Parents honor a son wounded by war

This year, when Judith Gorman and Perry McClellan remember their son on the day he died in his Langley home, they’ll have a gift for him — a book titled, “A Soldier’s Journal, Last Supper to No Goodbye.”

It’s the story of a young man who went off in an Army uniform to Afghanistan, only to return and lose his own war on his home turf, Whidbey Island.

It’s Orrin’s own story, the one he kept in a journal, along with poems and photographs. One excerpt reads:

May 21, 2005

IED injures 4.

3 will live.

2 will keep their legs.

we go where no one’s been

we look for what others run from

we fight when everyone else hides.

It is every soldier’s story, veterans have told Orrin’s parents.

They hope their son’s journal — published exactly as he wrote it — helps veterans, and their families, who ache to understand the emotional toll of war.

“He’d always kept a journal, since he was five years old,” said Judith Gorman. “We wish to honor him through the process of assisting his journal in reaching others.”

Judith Gorman is scheduled to read from the book at 2 p.m., Wednesday, May 15 at Freeland Library. Copies of the book, published last year, will be for sale; profits go to the couple’s continuing fight to help heal veterans of war.

Orrin and his parents were a guiding force behind the founding of the Whidbey Veterans Resource Center in 2009, located at the South Whidbey Community Center. It’s expanded greatly in a decade’s time and now offers professional mental health counseling, support groups and free weekly shuttle service to get veterans to medical appointments in Seattle.

“Orrin wanted support and help at home, in his own community,” his mother said. “There was none. ‘Start something, Mom. Here,’ he told me.

“That was our motivation. His pain.”

Suffering from the invisible wounds of concussions, post traumatic stress disorder, nervous system injuries and nightmares, Orrin sought help at Seattle’s VA hospitals and clinics. But he grew tired of both the fight of his flashbacks and the fight to get nearby help, his parents write in the book’s preface.

“This book illustrates one young soldier’s struggle to hold onto his humanity and be true to his soul while doing his job well in wartime,” it states. “It is also about a soldier’s struggle coming home to a world that would never seem normal to him once he had learned the terrible secrets of war.”
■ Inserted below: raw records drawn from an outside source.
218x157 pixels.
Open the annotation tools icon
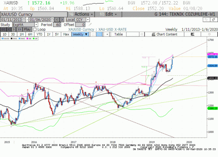click(x=192, y=34)
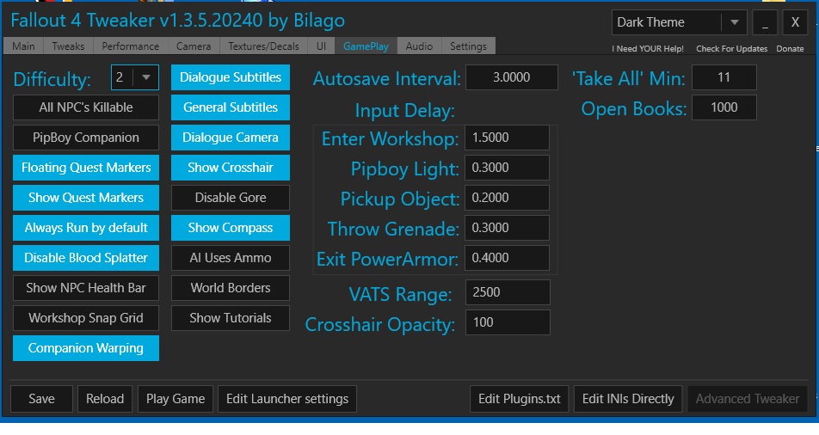Click Check For Updates link

pyautogui.click(x=732, y=49)
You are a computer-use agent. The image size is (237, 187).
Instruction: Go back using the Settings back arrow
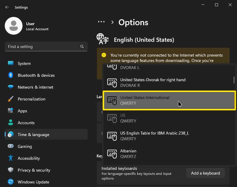coord(7,7)
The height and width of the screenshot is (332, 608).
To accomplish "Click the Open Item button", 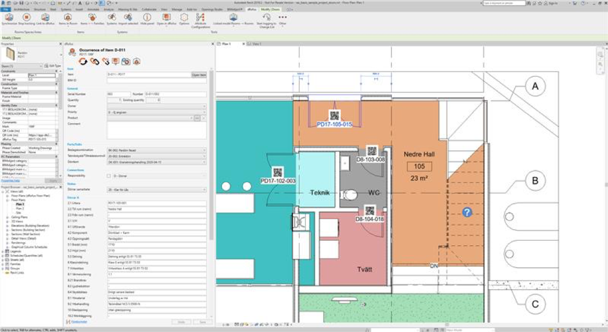I will tap(199, 74).
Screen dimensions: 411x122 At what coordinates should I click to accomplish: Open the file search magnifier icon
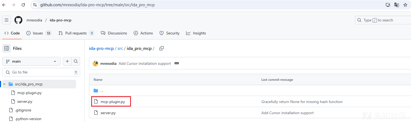[x=76, y=61]
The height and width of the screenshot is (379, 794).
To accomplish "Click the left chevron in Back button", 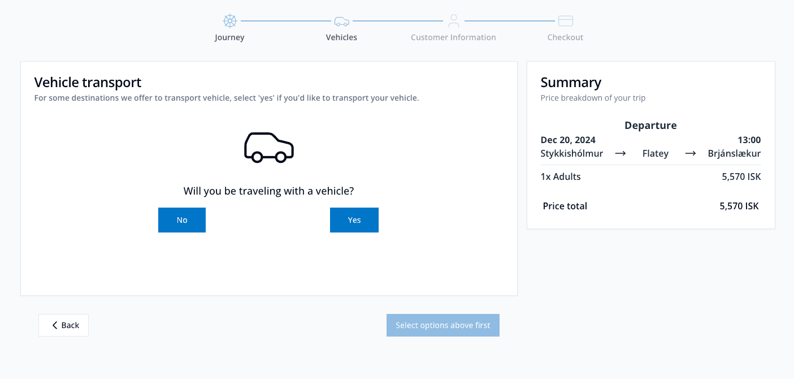I will (55, 325).
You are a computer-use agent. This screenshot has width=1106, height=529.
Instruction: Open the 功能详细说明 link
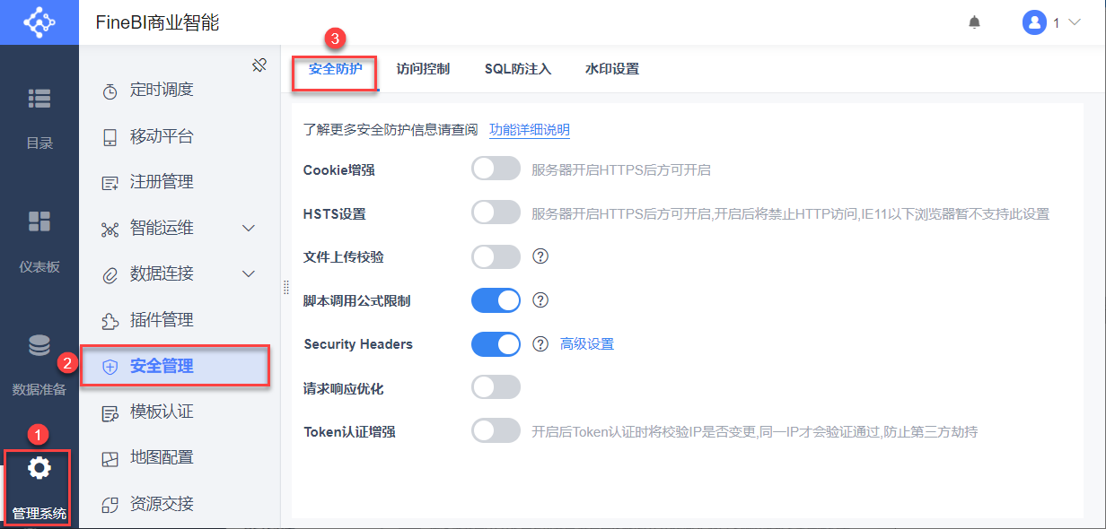click(x=529, y=130)
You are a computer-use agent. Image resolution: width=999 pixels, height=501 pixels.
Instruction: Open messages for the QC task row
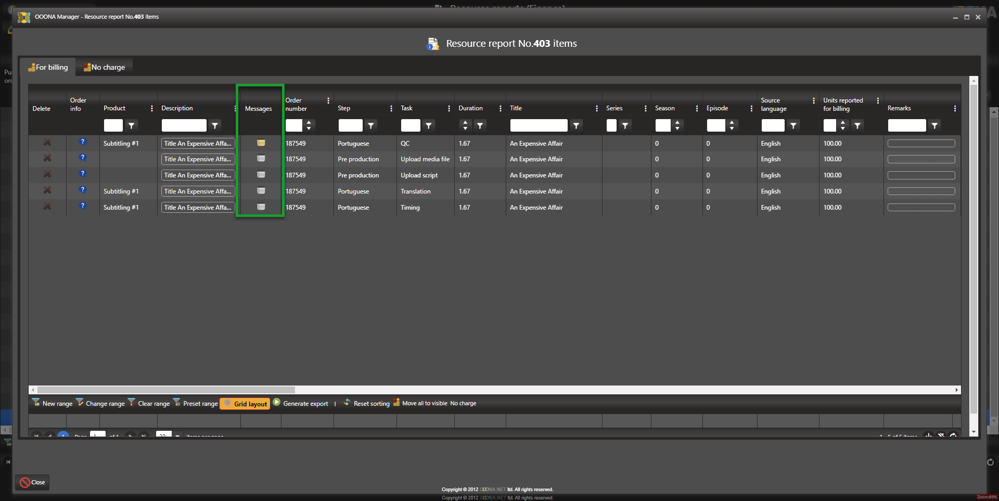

Despite the recent spotlight on the tragic self-afflicted endings of so many of America’s warriors, 22 veterans die by suicide every day.
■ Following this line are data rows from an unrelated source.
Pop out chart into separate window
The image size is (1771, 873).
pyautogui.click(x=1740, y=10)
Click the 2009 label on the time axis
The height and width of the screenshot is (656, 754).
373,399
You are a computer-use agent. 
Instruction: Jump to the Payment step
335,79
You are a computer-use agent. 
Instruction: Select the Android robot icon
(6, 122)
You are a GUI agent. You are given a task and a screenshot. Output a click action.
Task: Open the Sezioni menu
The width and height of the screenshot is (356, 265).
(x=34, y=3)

Although surrounded by supportive family, friends, a loving fiancee and the natural wilderness of Whidbey, Orrin couldn’t quiet his mind or still the physical reflexes he learned in combat training and relied on to survive in Afghanistan.

On May 18, 2010 — like so many soldiers before him and so many after him — Orrin Gorman McClellan turned his own gun on himself.

He was 25.

— Judith Gorman is scheduled to give a presentation at 2 p.m., Wednesday, May 15 at Freeland Library, 5495 Harbor Ave., Freeland.